Members held a lengthy discussion on proposed recommendations about difficulties that arise when a clergyman transfers from one church to the other. A proposed text was refined and a process of consultation with appropriate bodies in the two churches will now be undertaken. Further revisions resulting from these consultations will be considered at the next meeting.

Msgr. John Strynkowski, Rector of the Cathedral Basilica of St. James in Brooklyn, New York, spoke on the development of doctrine using principles from Cardinal Newman’s Essay on the Development of Doctrine. He applied these to the Christological controversies of the early Church and the Eucharistic controversies at the time of the Reformation.

Members also considered two Roman Catholic Marian dogmas, the Immaculate Conception and the Assumption. The PNCC members distributed a text on the Mother of God taken from “The Road to Unity,” a collection of agreed statements of the joint Old Catholic-Orthodox Theological Commission that was adopted by a PNCC General Synod in 1990. Both churches have devotion to the Blessed Virgin Mary and seek her intercession, but differ over the Pope’s authority to raise these Marian teachings to the level of dogma.

Members of the dialogue also prayed together in the chapel of the Polish National Catholic Church Center, where Bishop Mikovsky presided over an exposition of the Blessed Sacrament and Benediction.

The next meeting of the dialogue is slated to take place in Baltimore, Maryland, on November 11 and 12, 2010.

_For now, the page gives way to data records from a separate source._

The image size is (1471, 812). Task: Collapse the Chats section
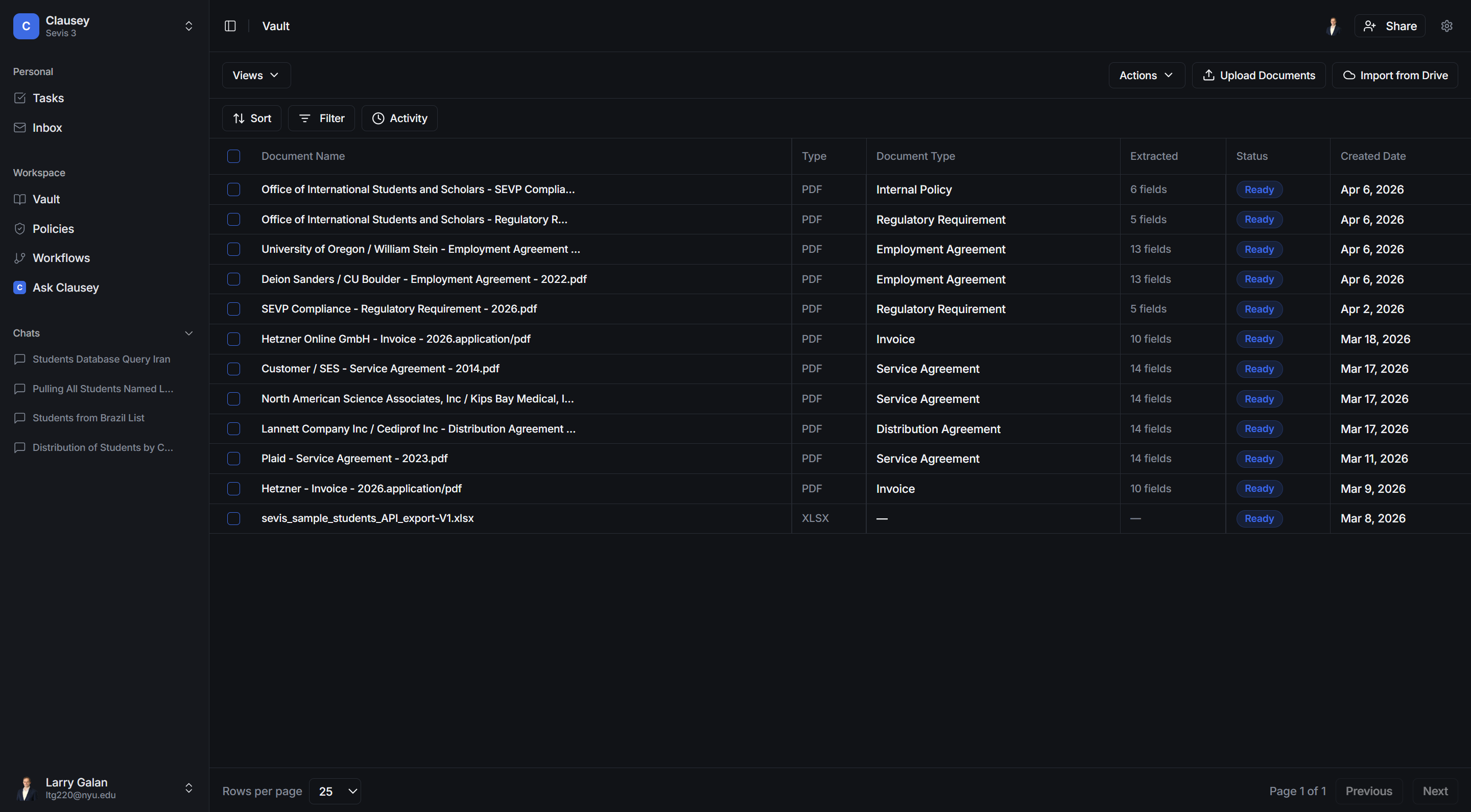point(188,333)
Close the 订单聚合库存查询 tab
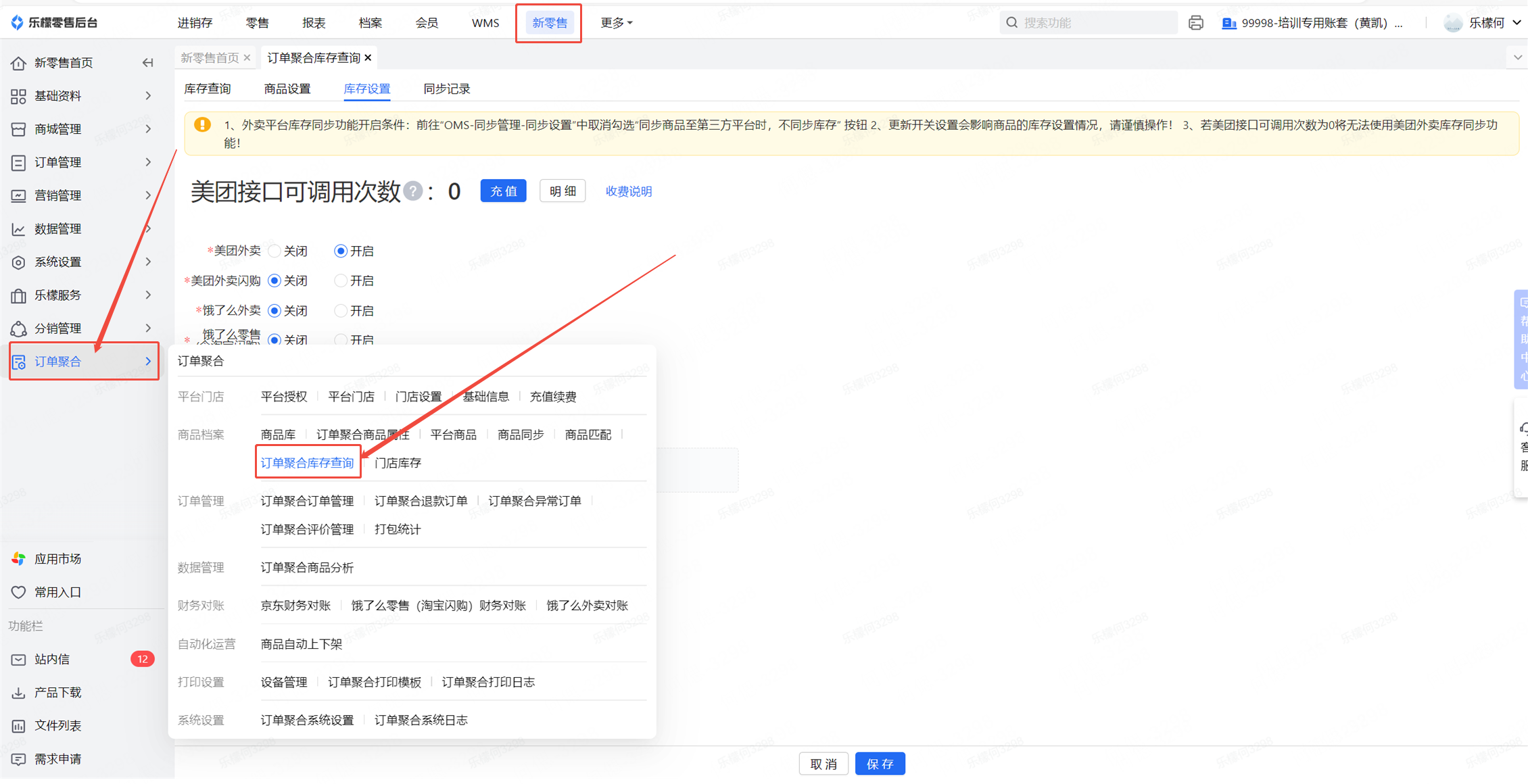1528x784 pixels. pyautogui.click(x=368, y=58)

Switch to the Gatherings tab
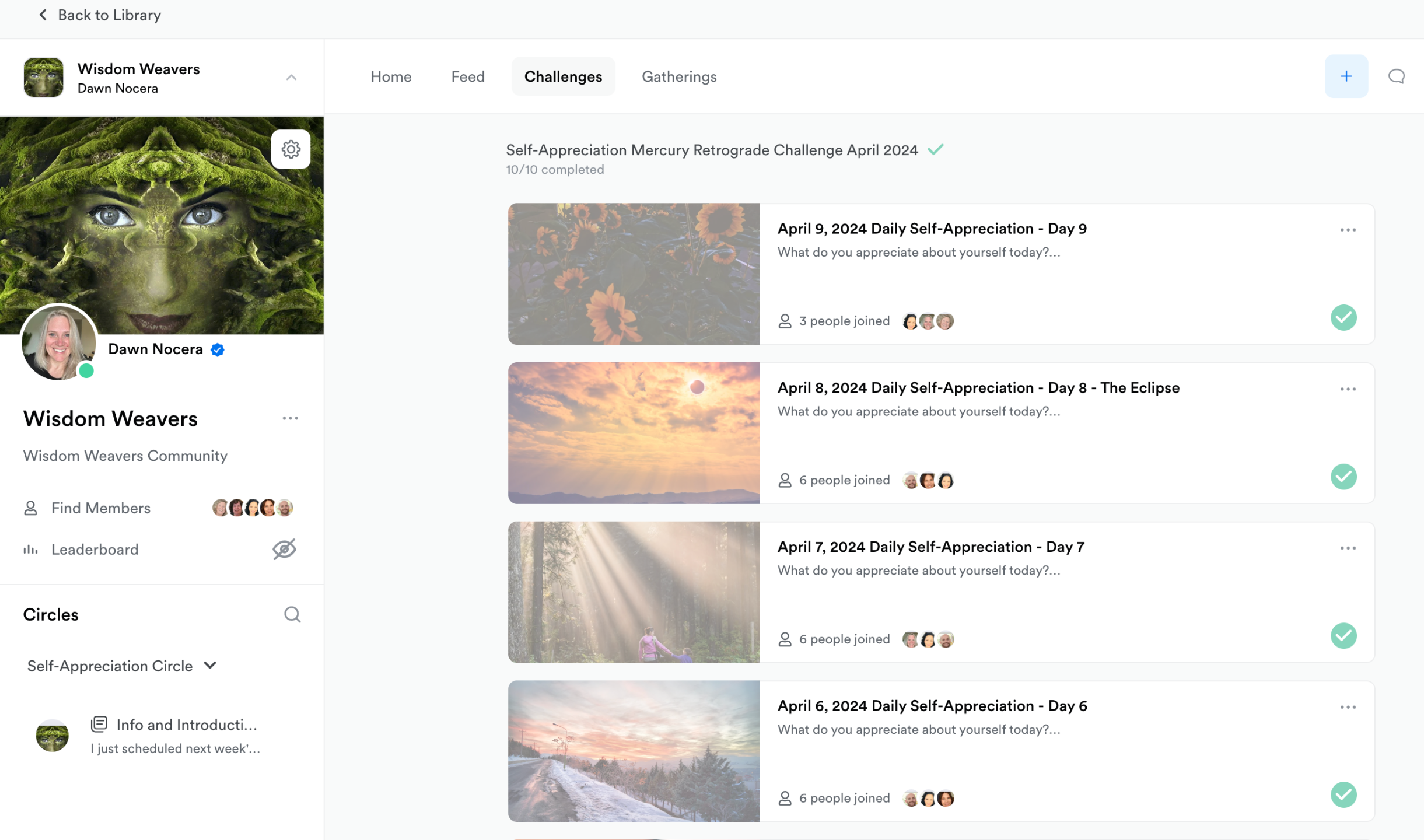[678, 76]
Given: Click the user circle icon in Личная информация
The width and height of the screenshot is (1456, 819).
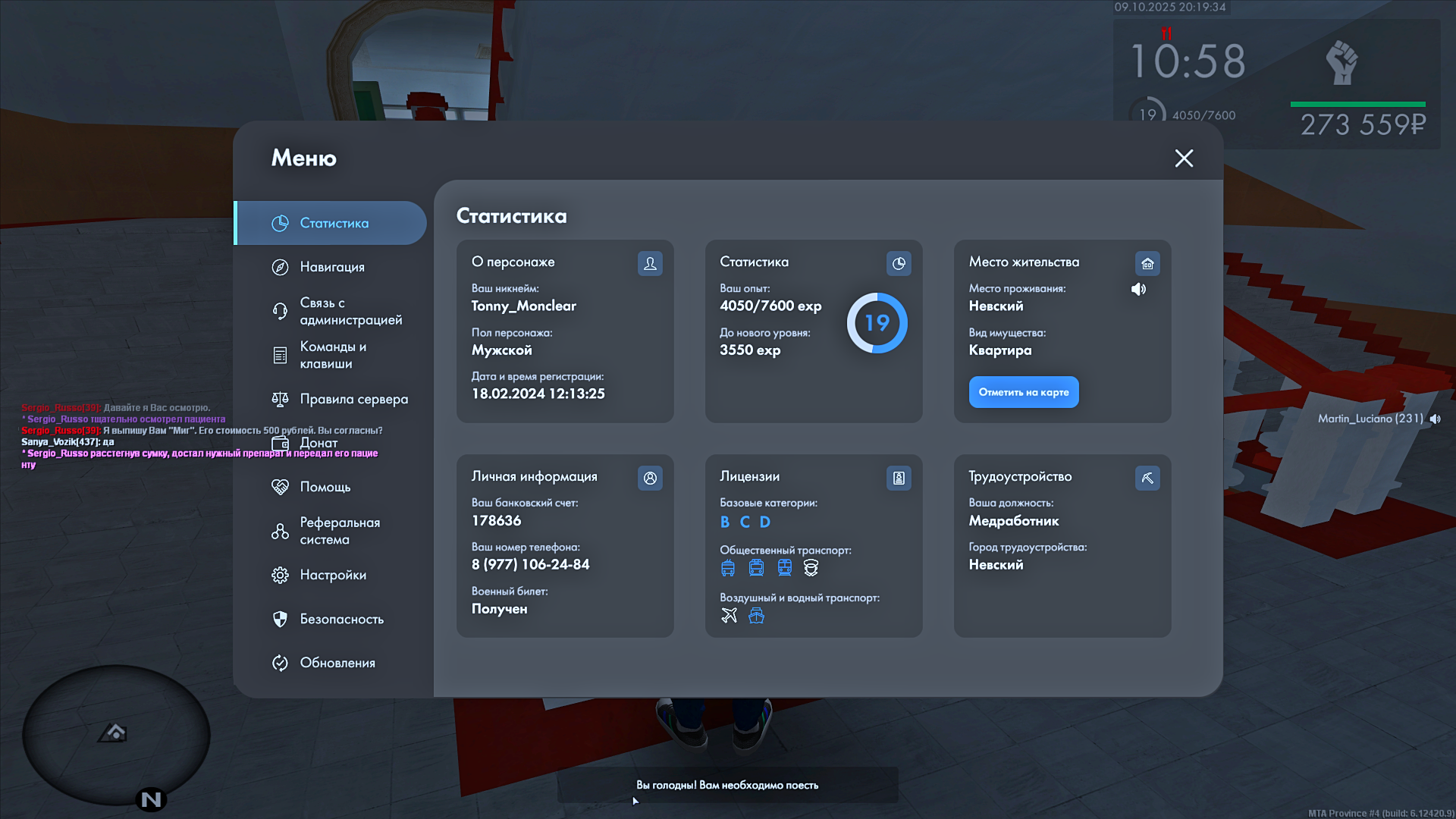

Editor’s note: The PNCC was established in the 19th century from Polish Roman Catholics and is found primarily in the US. The Roman Catholic Church recognizes the PNCC’s clerical orders and other sacraments. The two churches have an agreement permitting sacramental sharing in exceptional circumstances. The PNCC was in full communion with the Old Catholic Union of Utrecht until recently when the latter decided to ordain women. As this press release indicates, a central issue in the continuing dialogue between the RCC and the PNCC is the role and authority of the papacy.